A hoarse auctioneer for 3PAR?

Contact: Brenon Daly

The back-and-forth bidding for 3PAR moved higher again Friday, as the counteroffer to the counteroffer pushed the value of the high-end data storage vendor to $2bn. In the latest move, Hewlett-Packard lobbed a bid of $30 for each share of 3PAR, topping its offer from Thursday of $27 per share that had been matched by Dell. If 3PAR opts for HP’s bid, Dell has three days to come back with an offer of its own, according to terms. Dell, which opened the process 10 days ago with a bid of $18 per share, has already matched two efforts by HP to derail the deal.

As is pretty much always the case when would-be buyers with deep pockets go against each other, the price of the target company moves higher. (It’s fundamental supply-and-demand economics, after all.) Yet in the case of 3PAR, we’re not talking bids that are sweetened with a teaspoon or two of sugar – we’re talking cups of the stuff. (To recap the investment banks that are helping to advise their clients on how much sugar to dole out: Qatalyst Partners is banking 3PAR, while Credit Suisse Securities is banking Dell and JP Morgan Securities is banking HP.)

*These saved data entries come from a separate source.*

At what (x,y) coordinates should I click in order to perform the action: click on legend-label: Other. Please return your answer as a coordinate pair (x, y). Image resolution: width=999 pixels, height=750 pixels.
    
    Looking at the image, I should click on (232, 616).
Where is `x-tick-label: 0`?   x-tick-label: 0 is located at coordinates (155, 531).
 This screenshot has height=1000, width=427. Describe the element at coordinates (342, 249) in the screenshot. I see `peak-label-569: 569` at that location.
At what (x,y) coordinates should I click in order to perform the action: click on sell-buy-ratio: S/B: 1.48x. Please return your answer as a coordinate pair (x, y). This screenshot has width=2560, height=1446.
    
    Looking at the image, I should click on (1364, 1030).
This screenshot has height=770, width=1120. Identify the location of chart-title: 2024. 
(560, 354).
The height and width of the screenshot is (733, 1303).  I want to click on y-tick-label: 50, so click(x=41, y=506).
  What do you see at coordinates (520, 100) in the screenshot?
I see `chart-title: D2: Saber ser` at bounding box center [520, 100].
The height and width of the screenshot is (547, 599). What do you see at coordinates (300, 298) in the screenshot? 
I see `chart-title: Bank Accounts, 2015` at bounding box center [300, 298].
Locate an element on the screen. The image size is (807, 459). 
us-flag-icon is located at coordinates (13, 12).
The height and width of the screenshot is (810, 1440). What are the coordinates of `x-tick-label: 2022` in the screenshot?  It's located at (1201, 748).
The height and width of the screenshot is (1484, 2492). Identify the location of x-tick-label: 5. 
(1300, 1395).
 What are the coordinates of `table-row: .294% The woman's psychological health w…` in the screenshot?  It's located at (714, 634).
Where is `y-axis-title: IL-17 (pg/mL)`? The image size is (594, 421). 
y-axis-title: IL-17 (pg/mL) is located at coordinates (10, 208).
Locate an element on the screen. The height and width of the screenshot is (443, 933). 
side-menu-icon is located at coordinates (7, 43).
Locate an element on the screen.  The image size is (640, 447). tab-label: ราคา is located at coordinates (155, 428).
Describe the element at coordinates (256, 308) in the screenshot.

The latest offer values 3PAR at basically $830m higher than the opening takeout valuation, which was already the highest the storage company had ever seen. (In fact, Wall Street valued 3PAR at less than $800m before all this bidding started. Shares had basically bounced around $10 each for most of the year.) HP’s offer gives 3PAR an equity valuation of $2bn, two-thirds higher than Dell’s initial bid that gave it a $1.25bn equity valuation. For those wondering about the ‘price discipline’ at the two suitors, we would note that the going rate for 3PAR is now 10 times trailing sales.